Preparation and reactivity studies of synthetic microperoxidases containing b-type heme

Abstract

In order to create a heme environment that permits biomimicry of heme-containing peroxidases, a number of new hemin–peptide complexes—hemin-2(18)-glycyl-l-histidine methyl ester (HGH), hemin-2(18)-glycyl-glycyl-l-histidine methyl ester (HGGH), and hemin-2,18-bis(glycyl-glycyl-l-histidine methyl ester) (H2GGH)—have been prepared by condensation of glycyl-l-histidine methyl ester or glycyl-glycyl-l-histidine methyl ester with the propionic side chains of hemin. Characterization by means of UV/vis- and ¹H NMR spectroscopy as well as cyclic- and differential pulse voltammetry indicates the formation of five-coordinate complexes in the case of HGH and HGGH, with histidine as an axial ligand. In the case of H2GGH, a six-coordinate complex with both imidazoles coordinated to the iron center appears to be formed. However, ¹H NMR of H2GGH reveals the existence of an equilibrium between low-spin six-coordinate and high-spin five-coordinate species in solution. The catalytic activity of the hemin–peptide complexes towards several organic substrates, such as p-cresol, l-tyrosine methyl ester, and ABTS, has been investigated.
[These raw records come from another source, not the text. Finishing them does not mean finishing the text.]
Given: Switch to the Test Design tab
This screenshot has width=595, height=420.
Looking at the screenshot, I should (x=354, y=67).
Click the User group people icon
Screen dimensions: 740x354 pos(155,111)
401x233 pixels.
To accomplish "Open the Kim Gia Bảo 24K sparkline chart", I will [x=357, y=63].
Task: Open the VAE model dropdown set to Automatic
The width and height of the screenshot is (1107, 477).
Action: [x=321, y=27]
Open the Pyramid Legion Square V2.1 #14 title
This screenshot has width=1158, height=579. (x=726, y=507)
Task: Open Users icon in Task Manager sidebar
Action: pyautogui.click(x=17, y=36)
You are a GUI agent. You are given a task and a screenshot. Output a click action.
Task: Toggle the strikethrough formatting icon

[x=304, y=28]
It was found that not only the five-coordinate HGH and HGGH complexes, but also the six-coordinate H2GGH, catalyze the oxidation of substrates by H₂O₂. The longer and less strained peptide arm provides the HGGH complex with a slightly higher catalytic efficiency, as compared with HGH, due to formation of more stable intermediate complexes.